-- Assignment --
All that is wanted is a word-for-word retyping of the lines from the one containing "Task: Select the Avg Monthly Bill card" through the end of the material below.

-- Data to process --
[Start of Attachment]

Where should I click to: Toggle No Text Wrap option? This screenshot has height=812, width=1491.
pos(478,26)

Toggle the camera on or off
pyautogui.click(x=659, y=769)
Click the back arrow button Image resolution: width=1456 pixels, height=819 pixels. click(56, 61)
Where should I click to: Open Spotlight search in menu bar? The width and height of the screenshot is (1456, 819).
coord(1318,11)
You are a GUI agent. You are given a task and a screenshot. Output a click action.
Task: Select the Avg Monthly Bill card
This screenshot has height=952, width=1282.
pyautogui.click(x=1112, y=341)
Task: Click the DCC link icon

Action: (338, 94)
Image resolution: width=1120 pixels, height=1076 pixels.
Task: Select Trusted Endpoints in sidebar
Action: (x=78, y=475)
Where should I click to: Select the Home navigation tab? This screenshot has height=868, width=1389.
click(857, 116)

[End of Attachment]

-- Solution --
Task: Select the Avg Monthly Bill card
This screenshot has height=952, width=1282.
pyautogui.click(x=1112, y=341)
Task: Click the DCC link icon

Action: (338, 94)
Image resolution: width=1120 pixels, height=1076 pixels.
Task: Select Trusted Endpoints in sidebar
Action: (x=78, y=475)
Where should I click to: Select the Home navigation tab? This screenshot has height=868, width=1389.
click(857, 116)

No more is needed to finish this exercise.